The Company has therefore implemented a comprehensive and effective enterprise risk management system to promote long-term business stability and strengthen corporate governance to build trust among shareholders and all stakeholders while ensuring sustainable value creation and continuous operations. The Company aims to develop and strengthen the risk management system by formulating risk management policies and plans, as well as analyzing risk factors that may impact the Company’s business operations, as outlined below:
The Company manages risks by establishing comprehensive policies and risk management plans. The Company designates everyone, including the Board of Directors, executives, and employees, as risk owners, responsible for analyzing and assessing the likelihood and impact of risks, and for implementing measures to prevent, control, and mitigate risks that may affect the Company’s operations, keeping them within acceptable levels. These efforts are aligned with the Company’s objectives, goals, and strategic plans. The Company also monitors uncertainties, key trends, and evolving internal and external risk factors while promoting the use of modern technologies to enhance risk management. Additionally, it ensures that personnel have broad access to risk-related information and can effectively report risk management issues to executives and the Board of Directors.

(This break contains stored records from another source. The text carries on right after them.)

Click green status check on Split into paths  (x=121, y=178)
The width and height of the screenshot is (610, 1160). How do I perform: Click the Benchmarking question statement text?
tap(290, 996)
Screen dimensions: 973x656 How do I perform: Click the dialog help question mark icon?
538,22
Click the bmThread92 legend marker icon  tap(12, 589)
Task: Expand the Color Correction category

The Board of Directors holds overall responsibility for establishing and overseeing the Company’s risk management framework. To this end, a Risk Management Committee has been formed, chaired by an independent director and with the Chief Executive Officer (acting) and senior executives as members, responsible for setting and overseeing compliance with the risk policy and risk management guidelines, reporting significant risk management issues to the Risk Management Committee, integrating risk management into day-to-day operations, and promoting risk management activities across the organization.
In addition, the Company has assigned the Internal Audit Office to review the organization's key activities, taking into consideration the risk levels of individual units and operations, and use the Internal Audit Office's assessment results as information for identifying and analyzing the Company's key risks. The Internal Audit Office reports its findings and reviews of critical activities directly to the Audit and Corporate Governance Committee.

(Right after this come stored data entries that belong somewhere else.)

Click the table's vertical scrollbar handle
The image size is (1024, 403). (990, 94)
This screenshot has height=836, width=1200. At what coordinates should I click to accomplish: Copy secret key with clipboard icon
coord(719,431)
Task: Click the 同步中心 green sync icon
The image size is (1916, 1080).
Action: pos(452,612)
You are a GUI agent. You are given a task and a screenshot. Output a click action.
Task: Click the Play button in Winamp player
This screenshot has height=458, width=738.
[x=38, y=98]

The Company integrates risk management with strategies and performance results, following the COSO ERM Framework 2017, which is based on five interrelated principles aimed at fostering and sustaining long-term value creation for the organization, as follows:
The Company analyzes risk factors affecting the Company's business operations by taking into account both internal and external factors that are consistent with the business direction, corporate goals, and strategies. It evaluates the opportunities and potential impacts of events that may affect the business, both directly and indirectly, to identify the Company's key risks. The Company also develops an appropriate risk management plan to ensure that risks are at an acceptable level. The key risk factors are as follows:
2.2.1 Risks to the Company's business operations
With the vision of "Being one of Thailand's leading real estate developers," the Company focuses on developing commercial projects, such as quality office buildings and retail spaces for rent, as well as residential projects, including single houses and condominiums, aimed at target customer groups across various price levels and demands. This approach is designed to meet the diverse needs of customers while ensuring social and environmental responsibility. The Company has reviewed the significant risks from the past year, along with the challenges and opportunities that may arise amidst the volatile Thai economic situation, political uncertainties following the election, and the global economic slowdown. These include rising inflation and interest rates in Western countries, the real estate crisis in China, and the ongoing conflicts in various regions. These events have had a direct impact on exports, leading to a reduction in the flow of money into the country, as well as a slowdown in investments across various projects from both the public and private sectors and foreign investors due to the economic conditions of the past year.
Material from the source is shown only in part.